WORK REQUIRED = Throughout the records below, find each line holding "size" and copy it.

SOURCE MATERIAL =

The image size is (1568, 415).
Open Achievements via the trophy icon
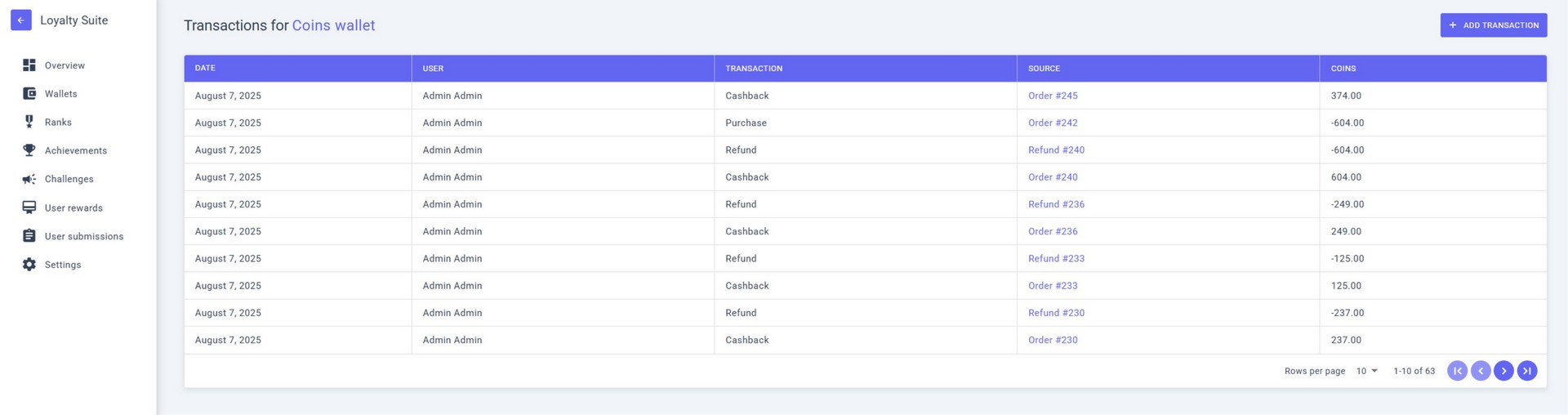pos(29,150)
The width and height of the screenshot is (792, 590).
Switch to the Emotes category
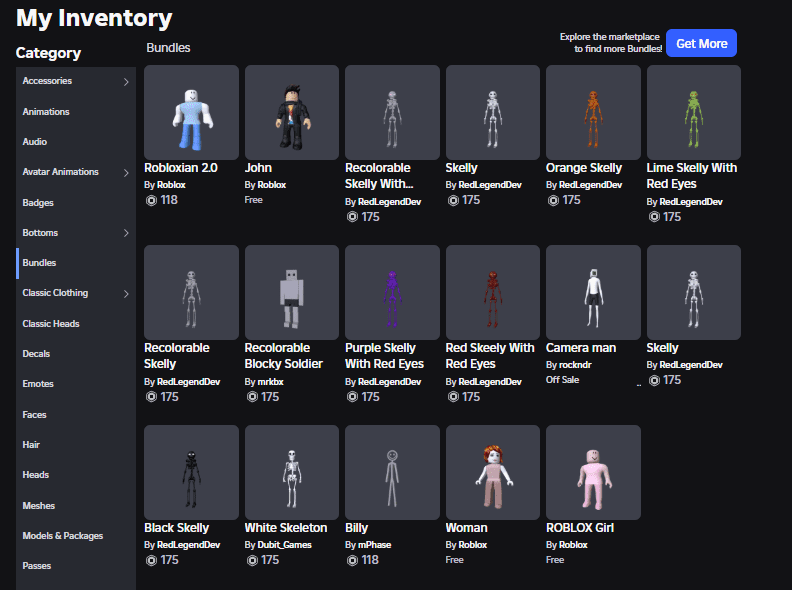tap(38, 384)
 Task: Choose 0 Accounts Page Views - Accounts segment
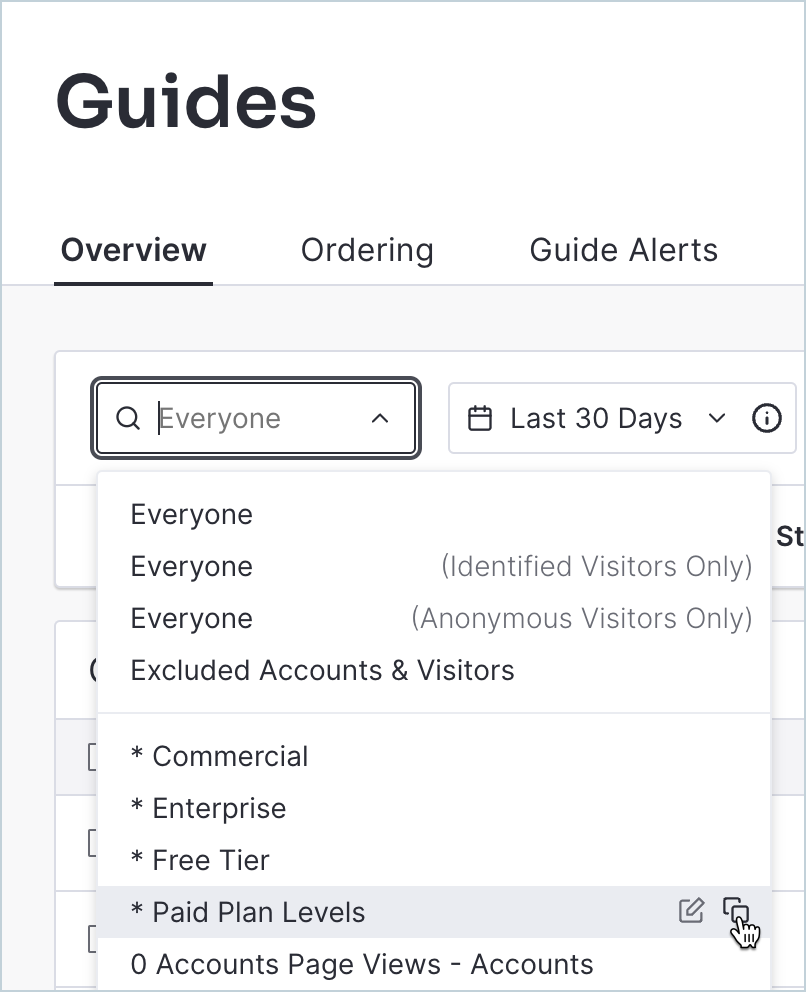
---
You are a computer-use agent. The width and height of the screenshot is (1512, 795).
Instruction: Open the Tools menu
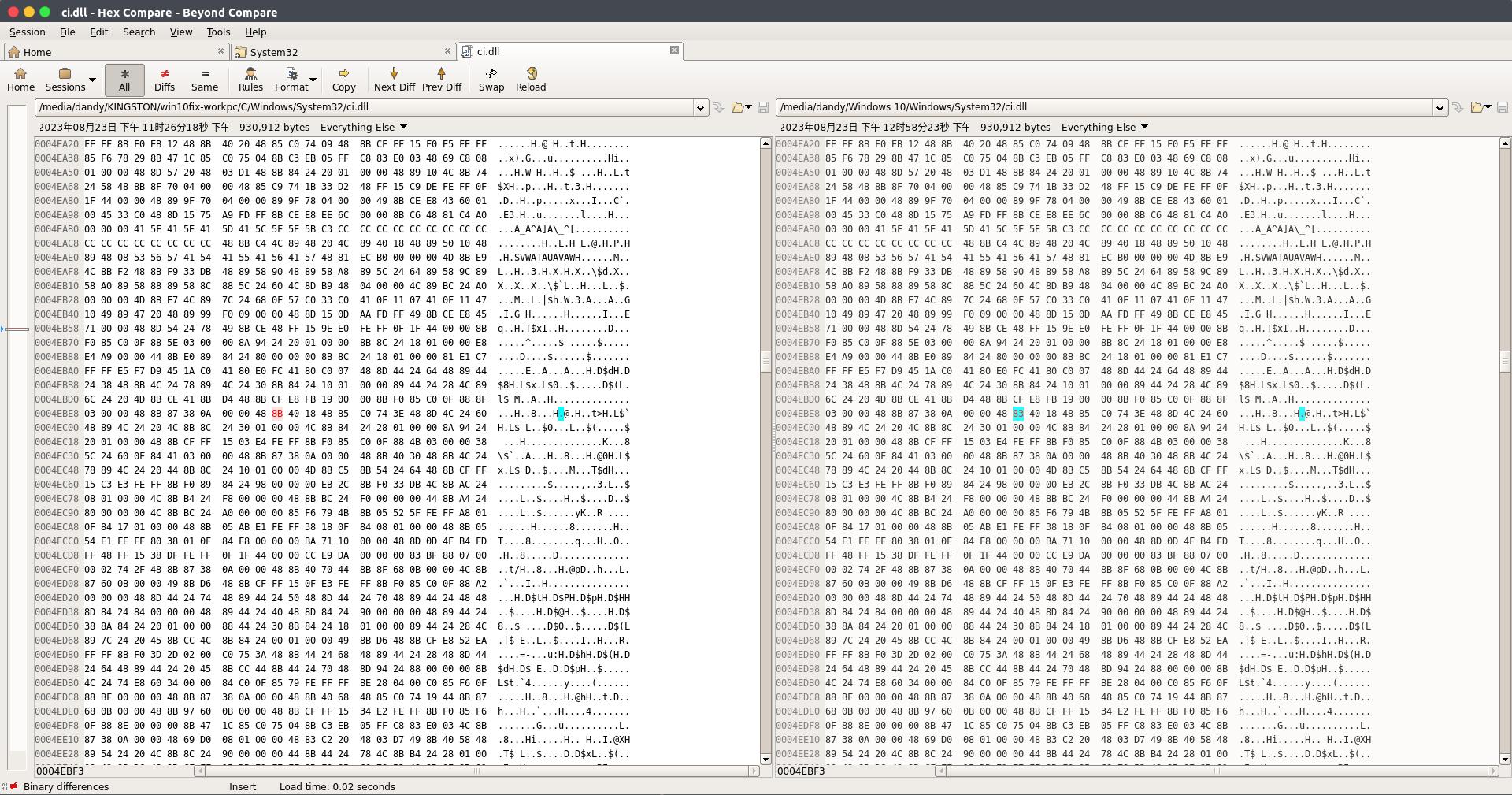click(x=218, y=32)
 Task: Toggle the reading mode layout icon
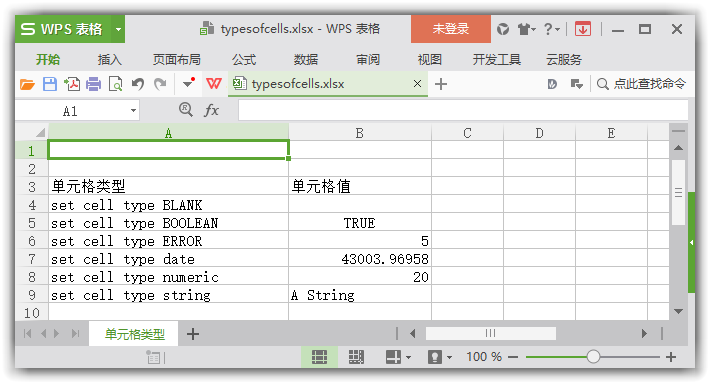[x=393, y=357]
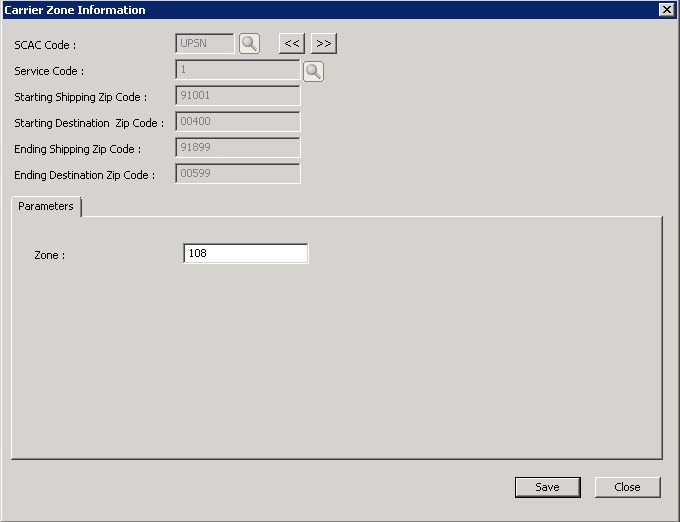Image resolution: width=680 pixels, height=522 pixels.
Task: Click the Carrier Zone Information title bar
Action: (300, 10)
* * *
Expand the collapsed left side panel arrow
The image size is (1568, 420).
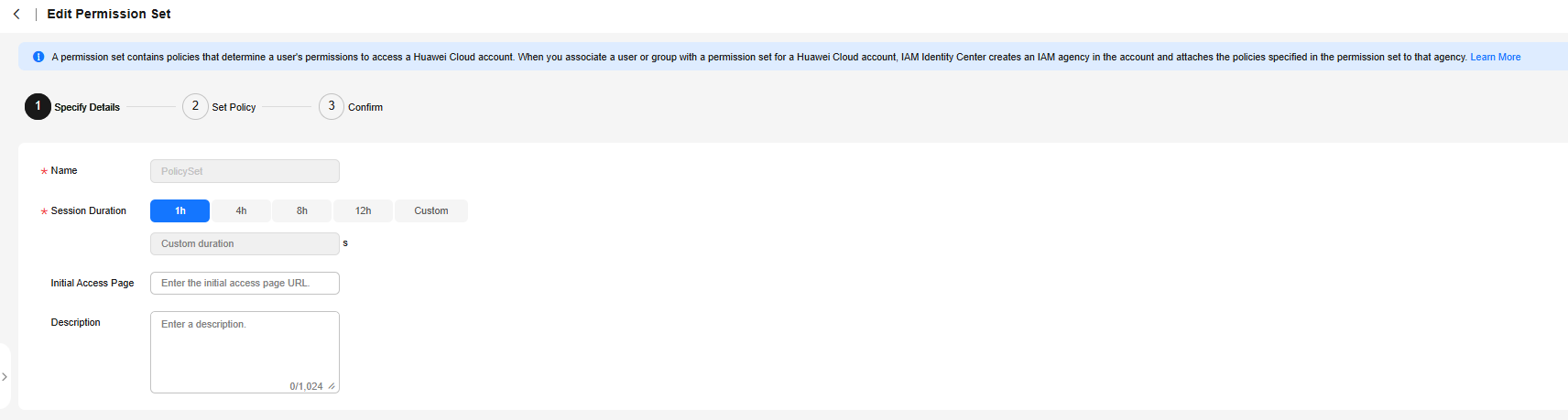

SOLVED PROBLEM =
The image size is (1568, 415).
The image size is (1568, 420).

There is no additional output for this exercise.